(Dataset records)
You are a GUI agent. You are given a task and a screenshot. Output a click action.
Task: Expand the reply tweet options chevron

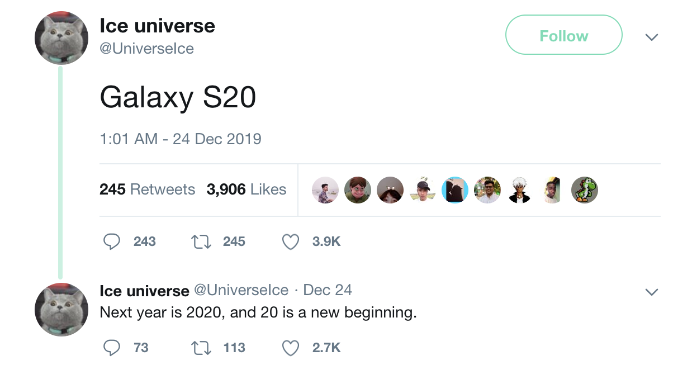pos(652,292)
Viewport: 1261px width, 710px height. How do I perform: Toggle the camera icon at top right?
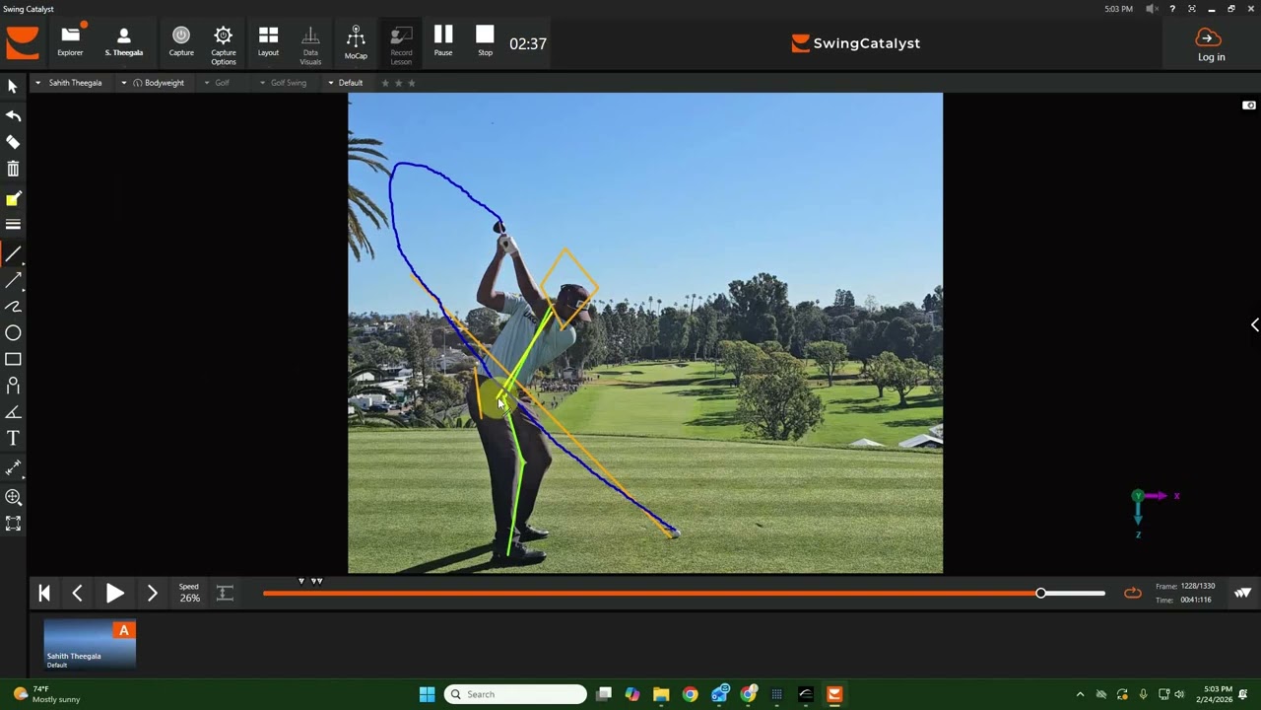point(1248,106)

§ **What is needed**
Only the lines from the one containing "Task: Expand the reply tweet options chevron" through the last line of the data belong in the copy, both included and reproduced exactly. Pictures do not.

§ **Answer to the exercise**
Task: Expand the reply tweet options chevron

pos(652,292)
Viewport: 1261px width, 710px height. How do I perform: Toggle the camera icon at top right?
point(1248,106)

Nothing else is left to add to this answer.